Text for analysis Block Start

To consume your fresh juices without bloating, swish the liquid in your mouth for a few seconds before swallowing. It allows the digestive enzyme to work, and you can sip your healthy elixir in peace.
The 4 stages of digestion
The primary function of the digestive system is to supply nutrients to the body's cells. It accomplishes this task through 4 processes:
- Ingestion (arrival of food in the digestive tract)
- Digestion (mechanical and chemical breakdown of food into molecules)
- Absorption (passage of nutrient molecules to cells in the bloodstream)
- Elimination (mechanism of excretion of the waste products of digestion)
The impact of digestion on the rest of your body
Your digestive system is so much more complex than you might think. It is interconnected with all the other systems in your body: cardiac, immune, nervous, endocrine, respiratory, etc.
Aging, smoking, and lifestyle are the 3 most significant factors that influence the quality of your digestion.
The first one is a privilege that you can't control.
If it affects you, the second is a fight that must become your priority.
And the third is made up of variables that are unique to each individual. It’s the factor we're focusing on today.
How do you get better digestion?
Move your body
In all its forms, physical activity stimulates the involuntary movements of the digestive tract. In other words, moving every day keeps your digestive system active.
In contrast, a sedentary lifestyle and lack of exercise put you at risk for constipation.
Revisit your diet
Here's a roundup of facts about how your diet affects your digestion:
- Alcohol and high-fat meals are hard on the liver
- Nearly 70% of humans are lactose intolerant
- Fermentation of sugars in the stomach is responsible for bloating and gas (most often)
- Eating deli meats and cold cuts increases your risk of developing colorectal cancer
- Caffeine stimulates colonic motility
- A low-fiber diet puts you at risk for constipation (beware of the trendy keto diet)
If we made an exhaustive list, this article would never end.
The goal is for you to evaluate your diet in the most honest way possible.
A review of what you eat over a week can reveal necessary information about the habits causing your digestive problems.
Reduce your stress
You've heard it before, but it's worth repeating: the digestive system is intimately connected to every other system in your body.
The hormones your body secretes when it is under stress have the effect of slowing down digestion. As a result, gastrointestinal symptoms such as epigastric pain, nausea, loss of appetite, bloating, constipation and diarrhea are often present in people experiencing chronic stress.
Some gastrointestinal disorders, such as stomach ulcers and irritable bowel syndrome, are aggravated by stress.
Take a digestive enzyme supplement
Do you often experience bloating, flatulence, and abdominal cramps after eating certain foods containing fiber and sugars? Do you feel an intestinal heaviness following a meal high in fat and protein?
If so, an enzyme supplement could significantly improve the quality of your digestion!
Enzyme complexes are designed to be used daily to help your digestion with every meal. This natural product is ideal for people with slow digestion or difficulty digesting fiber.
Digestion: "Caution" is the final word
Digestive problems are so common that everyone is willing to share personal experiences. Still, be careful with any suggested DIY remedy.
Suppose you have abdominal cramps because your digestive system is not producing enough enzyme X to digest food Y. In that case, a mint or ginger tea after dinner will not change that.
Indeed, mint would stimulate digestive activity. This is why it is often recommended for digestion. Still, be aware that it's irritating and contraindicated if you suffer from heartburn.
In short, always be careful with your neighbor's advice. And please, never ever put essential oils in the water you drink to help your digestion (even if someone claims it did miracles for them).
If you are concerned about your symptoms or don't know where to start, seek a healthcare professional's advice first.

Text for analysis Block End
Exercise data Block Start

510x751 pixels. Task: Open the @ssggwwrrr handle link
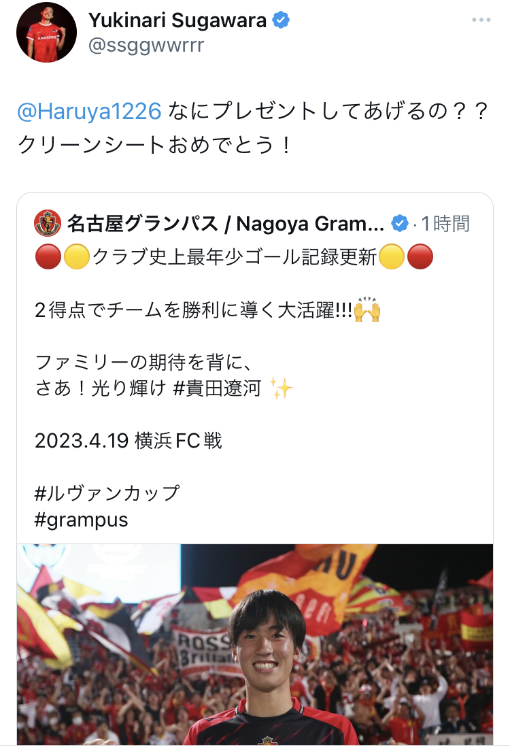(146, 46)
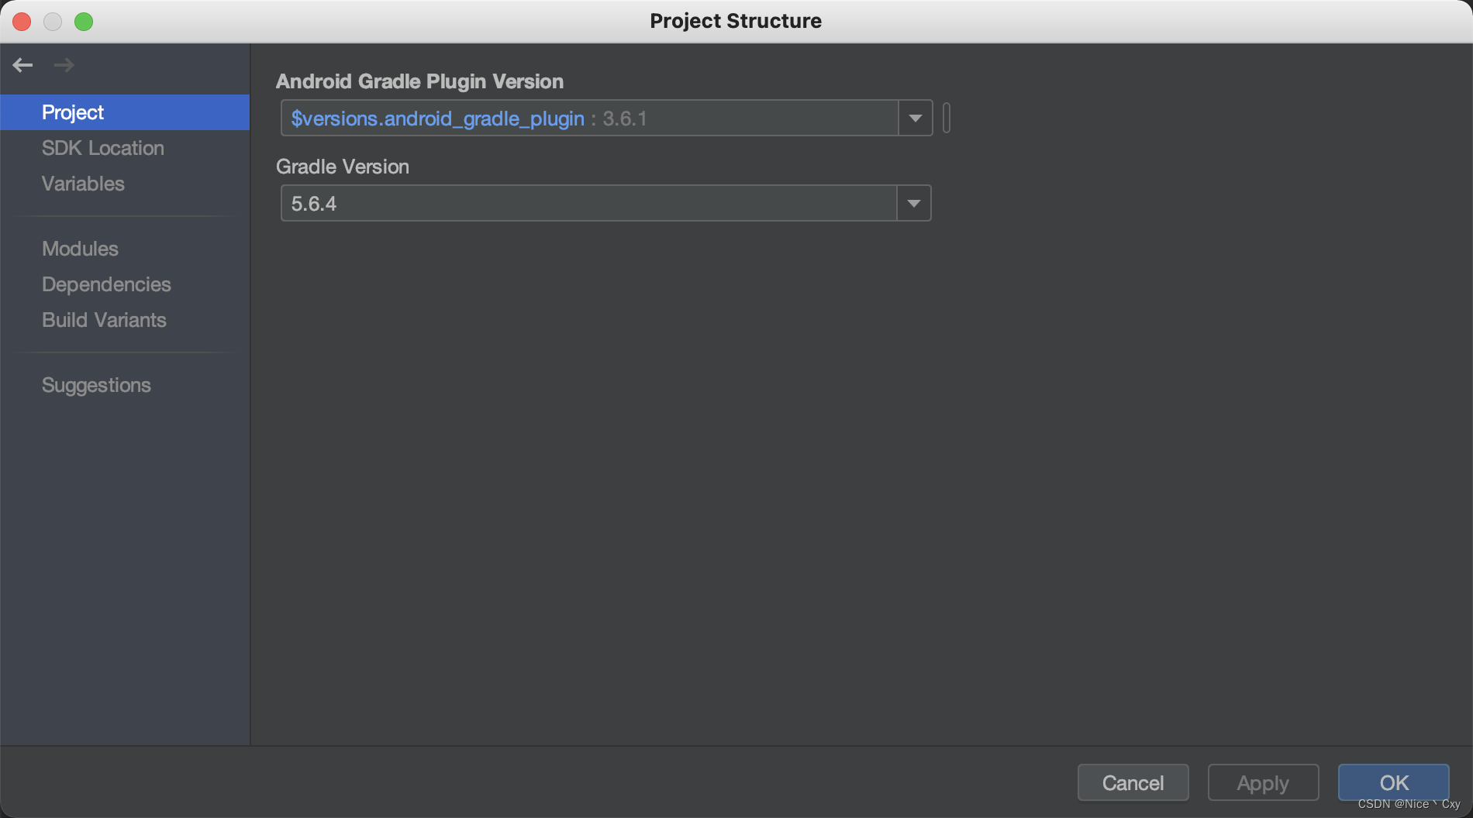Screen dimensions: 1473x818
Task: Click the back navigation arrow
Action: (22, 65)
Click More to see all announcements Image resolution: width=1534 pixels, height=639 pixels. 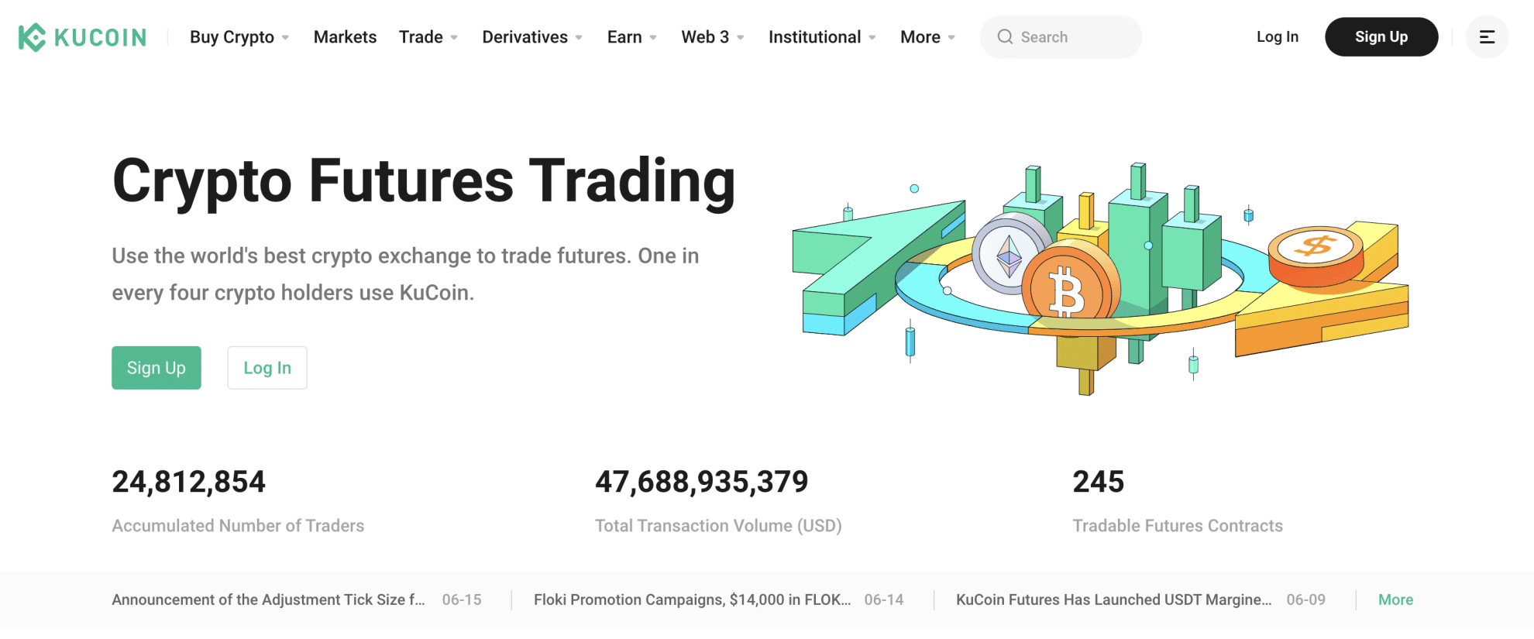coord(1395,599)
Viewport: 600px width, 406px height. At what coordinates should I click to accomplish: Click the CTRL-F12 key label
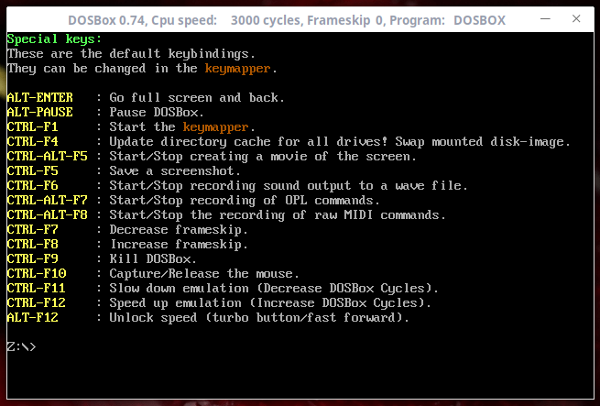pos(36,303)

Exercise data Block End

- Required actions -
• a. Answer each question from the text on digestion, one answer per line, marked (i), (ii) and (iii) to match.
(i) Which three factors does the text name as the most significant influences on the quality of digestion?
(ii) What share of humans does the text say are lactose intolerant?
(iii) Under what condition does the text say mint is contraindicated?
• b. Decide whether each statement agrees with the text on digestion. Answer yes or no and quote the words of the text that decide it.
(i) Daily movement keeps the digestive system active.
(ii) Caffeine slows colonic motility.
(iii) The hormones secreted under stress speed up digestion.

- Answer set -
• a.
(i) Aging, smoking, and lifestyle.
(ii) Nearly 70%.
(iii) If you suffer from heartburn.

• b.
(i) Yes: "moving every day keeps your digestive system active."
(ii) No: "Caffeine stimulates colonic motility"
(iii) No: "The hormones your body secretes when it is under stress have the effect of slowing down digestion."